#### Aim of the exercise:
Report each line of the data below in which "computer" appears.

#### Dataset entries:
....
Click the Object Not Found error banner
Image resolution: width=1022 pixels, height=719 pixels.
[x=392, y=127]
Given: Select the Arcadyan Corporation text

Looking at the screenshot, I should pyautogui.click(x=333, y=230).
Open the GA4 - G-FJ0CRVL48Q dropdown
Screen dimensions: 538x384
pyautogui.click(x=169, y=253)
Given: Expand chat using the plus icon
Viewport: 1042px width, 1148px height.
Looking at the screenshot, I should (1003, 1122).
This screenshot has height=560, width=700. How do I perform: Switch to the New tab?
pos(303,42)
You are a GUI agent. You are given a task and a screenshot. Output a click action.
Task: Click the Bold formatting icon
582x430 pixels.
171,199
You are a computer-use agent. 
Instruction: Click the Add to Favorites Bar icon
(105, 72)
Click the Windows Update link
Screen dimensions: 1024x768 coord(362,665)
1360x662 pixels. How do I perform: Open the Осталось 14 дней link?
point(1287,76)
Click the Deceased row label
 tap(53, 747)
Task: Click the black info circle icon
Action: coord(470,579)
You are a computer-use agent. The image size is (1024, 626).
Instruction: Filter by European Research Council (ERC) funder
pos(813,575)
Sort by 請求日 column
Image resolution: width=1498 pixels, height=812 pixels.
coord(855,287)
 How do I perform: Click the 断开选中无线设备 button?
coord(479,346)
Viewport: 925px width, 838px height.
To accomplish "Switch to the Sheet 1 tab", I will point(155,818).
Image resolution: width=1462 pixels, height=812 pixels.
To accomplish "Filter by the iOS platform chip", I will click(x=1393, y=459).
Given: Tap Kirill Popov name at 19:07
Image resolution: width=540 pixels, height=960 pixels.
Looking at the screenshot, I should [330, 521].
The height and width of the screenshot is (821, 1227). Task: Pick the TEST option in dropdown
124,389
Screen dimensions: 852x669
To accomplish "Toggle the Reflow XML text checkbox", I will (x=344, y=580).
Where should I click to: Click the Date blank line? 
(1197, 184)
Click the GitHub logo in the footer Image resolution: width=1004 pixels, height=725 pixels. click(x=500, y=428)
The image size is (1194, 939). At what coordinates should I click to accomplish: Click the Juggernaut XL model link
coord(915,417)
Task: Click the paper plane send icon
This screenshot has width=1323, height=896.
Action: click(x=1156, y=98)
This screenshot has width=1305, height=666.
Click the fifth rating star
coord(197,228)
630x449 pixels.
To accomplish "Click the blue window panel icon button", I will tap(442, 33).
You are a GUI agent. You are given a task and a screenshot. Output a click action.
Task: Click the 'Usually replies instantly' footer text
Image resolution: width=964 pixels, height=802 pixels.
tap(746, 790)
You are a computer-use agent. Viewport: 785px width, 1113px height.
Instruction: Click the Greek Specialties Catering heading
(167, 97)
....
#### Result for this exercise:
You are a computer-use agent. 
You are a computer-use agent. The image size is (1024, 626).
You are a computer-use agent. Viewport: 785px width, 1113px height.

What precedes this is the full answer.